Tâches requises:
**1.** Reproduisez à l'identique le passage choisi, depuis « Où sont donc les » jusqu'à « la marchandise ? » inclus.
**2.** Poursuivez le passage choisi en rédigeant la suite qui vient immédiatement après sa dernière phrase.

Passage choisi:
::::::::
Où sont donc les Paul et Virginie, les Manon Lescaut, les Molière, les Cooper, les Walter Scott illustrés qui devaient faire oublier ceux du pauvre mort ? Où sont donc cette fantaisie et ce caprice qui devaient succéder au chic ? Où est donc cet art qui devait remplacer la marchandise ?
Et, quant à moi – puisque l'on m'a fait ce même reproche d'accaparement, et qu'une occasion se présente de dire un mot à cet égard, je le dirai.sans ambages – à l'heure qu'il est 15 décembre 1853, j'ai, depuis un temps plus ou moins long déjà, laissé la Presse libre, le Siècle libre, le Constitutionnel libre. Je n'ai plus qu'un roman à faire pour le Pays ; voyons, messieurs les sacrifiés, les portes sont ouvertes, les colonnes sont vides ; outre le Constitutionnel, outre le Siècle, outre la Presse, vous avez la Patrie, l'Assemblée nationale, le Moniteur, la Revue de Paris, la Revue des Deux Mondes ; faites des Reine Margot, messieurs ! Faites des Monte-Cristo, des Mousquetaires, des Capitaine Paul, des Amaury, des Comtesse de Charny, des Conscience, des Pasteur d'Ashbourn ; faites, messieurs ! Faites ! N'attendez pas que je sois mort pour cela. Je n'ai qu'un regret, c'est de ne pas pouvoir me distraire, en lisant mes livres, du travail gigantesque que je poursuis ; distrayez-moi en me faisant lire les vôtres, et ce sera en même temps, je vous assure, une bonne chose pour moi et pour vous, et peut-être encore meilleure pour vous que pour moi.
::::::::
Données enregistrées:

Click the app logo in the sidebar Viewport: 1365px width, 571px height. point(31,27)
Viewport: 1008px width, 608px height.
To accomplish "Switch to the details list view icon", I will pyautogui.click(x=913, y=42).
::::::::
Réponses:
**1.**
Où sont donc les Paul et Virginie, les Manon Lescaut, les Molière, les Cooper, les Walter Scott illustrés qui devaient faire oublier ceux du pauvre mort ? Où sont donc cette fantaisie et ce caprice qui devaient succéder au chic ? Où est donc cet art qui devait remplacer la marchandise ?

**2.**
Tony faisait comme moi : il travailla d'abord six heures par jour, puis huit, puis dix, puis douze, puis quinze ; le travail est comme l'ivresse du haschich et de l'opium : il crée dans la vie réelle une vie factice, si pleine de rêves charmants et d'adorables hallucinations, que l'on finit par préférer la vie factice à la vie réelle.
Tony donc travaillait quinze heures par jour, et laissait dire.
Ce fut ainsi qu'après avoir exposé, avec son frère, cette série de tableaux- vignettes dont j'ai parlé à propos d'Alfred, il fit seul Minna et Brenda sur le bord de la mer ; la Bataille de Rosbecque ; la Mort de Julien et d'Avenel ; la Bataille de Fontenoy ; l'Enfance de Duguesclin ; l'Embarquement d'Elisabeth à Kenilworth ; Deux Jeunes Femmes près d’une fenêtre ; la Sieste ; Louis XIII forçant le passage du Méandre ; un sujet tiré d'André, de George Sand ; un sujet tiré des Evangiles ; un sujet tiré de l'Imitation de Jésus-Christ ; Le Roi Louis-Philippe offrant à la reine Victoria deux tapisseries des Gobelins au château d'Eu.
Enfin, après s'être abstenu aux expositions de 1843, de 1845 et de 1846, il envoie douze tableaux en 1848, cinq en 1850, trois en 1851 et, en 1852 une Scène de village et les Plaisirs de l'automne.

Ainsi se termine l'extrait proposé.